Verifying your setup¶
Run the following code to verify that your IPyParallel cluster is set up correctly:
%%px
import bodo
import socket
print(f"Hello World from rank {bodo.get_rank()} on host {socket.gethostname()}. Total ranks={bodo.get_size()}")
On a cluster with two hosts running 4 engines, the correct output is:
Hello World from rank 0 on host A. Total ranks=4
Hello World from rank 1 on host A. Total ranks=4
Hello World from rank 2 on host B. Total ranks=4
Hello World from rank 3 on host B. Total ranks=4
Running Bodo on your IPyParallel Cluster¶
You are now ready to run your Bodo code. Here is an example function with Bodo:
%%px
import bodo
@bodo.jit
def process_data(n):
    df = pd.DataFrame({"A": np.arange(n), "B": np.arange(n)**2})
    df["C"] = df.apply(lambda r: 2* r.A + r.B if r.A > 10 else 0, axis=1)
    return df["C"].sum()
process_data(100000000)
Running from a Python Script¶
You can run code on an IPyParallel cluster from a python script instead of IPython or JupyterLab as follows:
- 
Setup the cluster using the same steps as above. 
- 
Define the function you want to run on the cluster: 
import inspect
import bodo
@bodo.jit
def process_data(n):
    df = pd.DataFrame({"A": np.arange(n), "B": np.arange(n)**2})
    df["C"] = df.apply(lambda r: 2* r.A + r.B if r.A > 10 else 0, axis=1)
    return df["C"].sum()
process_data(100000000)
- We define a Python wrapper for process_datacalledbodo_execwhich will be sent to the engines to compute. This wrapper will call the Bodo function on the engines, collect the result and send it back to the client.
- We can send the source code to be executed at the engines, using the
  executemethod of IPyParallel'sDirectViewobject.

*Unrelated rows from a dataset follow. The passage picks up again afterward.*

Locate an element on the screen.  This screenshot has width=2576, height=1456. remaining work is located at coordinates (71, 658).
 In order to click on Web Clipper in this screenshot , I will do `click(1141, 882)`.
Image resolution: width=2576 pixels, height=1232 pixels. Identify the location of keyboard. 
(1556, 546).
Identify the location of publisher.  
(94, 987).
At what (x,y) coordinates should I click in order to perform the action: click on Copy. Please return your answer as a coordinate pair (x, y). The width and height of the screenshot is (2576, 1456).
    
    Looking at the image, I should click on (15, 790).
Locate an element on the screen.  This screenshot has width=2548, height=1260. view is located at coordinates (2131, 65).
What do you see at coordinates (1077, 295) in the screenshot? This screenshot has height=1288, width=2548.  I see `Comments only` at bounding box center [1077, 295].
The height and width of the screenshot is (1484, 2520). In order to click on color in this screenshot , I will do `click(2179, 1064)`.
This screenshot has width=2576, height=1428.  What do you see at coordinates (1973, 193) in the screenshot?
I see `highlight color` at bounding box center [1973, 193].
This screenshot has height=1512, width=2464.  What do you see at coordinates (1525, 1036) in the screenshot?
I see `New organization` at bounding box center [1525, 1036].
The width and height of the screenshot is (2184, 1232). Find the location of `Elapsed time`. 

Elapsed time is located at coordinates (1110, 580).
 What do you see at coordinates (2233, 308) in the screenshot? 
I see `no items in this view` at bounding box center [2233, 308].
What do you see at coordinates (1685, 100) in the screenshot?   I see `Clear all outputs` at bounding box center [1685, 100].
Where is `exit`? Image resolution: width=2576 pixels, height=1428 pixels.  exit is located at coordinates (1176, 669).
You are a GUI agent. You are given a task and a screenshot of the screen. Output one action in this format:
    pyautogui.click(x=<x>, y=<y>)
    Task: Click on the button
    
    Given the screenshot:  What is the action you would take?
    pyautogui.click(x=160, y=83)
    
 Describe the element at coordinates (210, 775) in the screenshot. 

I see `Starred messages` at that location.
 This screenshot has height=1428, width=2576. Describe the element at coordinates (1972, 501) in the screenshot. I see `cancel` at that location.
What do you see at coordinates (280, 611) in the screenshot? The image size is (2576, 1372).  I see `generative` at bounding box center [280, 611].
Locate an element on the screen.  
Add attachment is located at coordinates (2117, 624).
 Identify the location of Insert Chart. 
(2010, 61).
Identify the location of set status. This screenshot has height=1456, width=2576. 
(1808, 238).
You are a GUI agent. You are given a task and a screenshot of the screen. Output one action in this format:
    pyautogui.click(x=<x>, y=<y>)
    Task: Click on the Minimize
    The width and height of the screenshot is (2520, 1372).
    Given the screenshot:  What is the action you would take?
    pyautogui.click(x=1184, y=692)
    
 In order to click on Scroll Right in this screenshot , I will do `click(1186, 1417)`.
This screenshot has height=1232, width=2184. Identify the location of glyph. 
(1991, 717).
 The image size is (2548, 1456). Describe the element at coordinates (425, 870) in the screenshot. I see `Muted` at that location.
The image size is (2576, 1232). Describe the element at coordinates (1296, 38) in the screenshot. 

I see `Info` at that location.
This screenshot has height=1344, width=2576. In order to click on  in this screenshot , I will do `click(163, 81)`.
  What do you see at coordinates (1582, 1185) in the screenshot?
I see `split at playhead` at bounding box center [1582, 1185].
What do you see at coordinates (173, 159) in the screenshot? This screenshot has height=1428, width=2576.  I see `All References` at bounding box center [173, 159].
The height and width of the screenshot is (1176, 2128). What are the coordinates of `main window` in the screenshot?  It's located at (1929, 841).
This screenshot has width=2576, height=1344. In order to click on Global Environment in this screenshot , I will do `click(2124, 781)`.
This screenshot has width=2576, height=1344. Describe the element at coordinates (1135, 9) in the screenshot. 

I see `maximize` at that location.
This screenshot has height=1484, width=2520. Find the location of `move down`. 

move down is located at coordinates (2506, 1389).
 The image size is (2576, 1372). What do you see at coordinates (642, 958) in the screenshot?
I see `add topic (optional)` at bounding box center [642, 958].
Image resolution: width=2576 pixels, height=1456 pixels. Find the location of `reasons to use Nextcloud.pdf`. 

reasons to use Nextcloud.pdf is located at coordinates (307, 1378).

After the imports and code definitions are sent to the engines, the computation is started by actually calling theprocess_datafunction (now defined on the engines) and returning the result to the client.
def main():
    # remote code execution: import required modules on engines
    view.execute("import pandas as pd")
    view.execute("import numpy as np")
    view.execute("import bodo")
    view.execute("import time")
    # send code of Bodo functions to engines
    bodo_funcs = [process_data]
    for f in bodo_funcs:
        # get source code of Bodo function
        f_src = inspect.getsource(f)
        # execute the source code thus defining the function on engines
        view.execute(f_src).get()
    points = 200000000
    ar = view.apply(bodo_exec, points)
    result = ar.get()
    print("Result is", result)
    rc.close()
main()
Minimal Configuration for Small Setups¶
IPyParallel starts several processes as part of its cluster. In particular, it launches 2 processes per engine, and few other processes for the controller. See IPyParallel documentation for more details. Note that the diagram does not include the broadcast scheduler (part of the controller), which accounts for 2depth+1 - 1 processes. The default is a depth of 1, which makes 3 processes.
To keep the number of processes started by IPyParallel clusters minimal, for small setups such as running locally on your machine, we recommend running IPyParallel with the following configuration:
c = ipp.Cluster(engines="mpi", n=4)
c.config.ControllerLauncher.controller_args = [
    "--IPController.broadcast_scheduler_depth=0",
    "--IPController.use_threads=True",
]
As the name suggests, this will run the schedulers in threads, hence decreasing the number of processes. The performance impact of this should be minimal for small setups.
To further reduce the number of processes, you can also use:
py
c.config.EngineLauncher.engine_args=["--IPEngine.enable_nanny=False"]
which will only use 1 process per engine instead of 2. We do not recommend this, since it impacts prompt error-reporting and ability to send signals to the engines.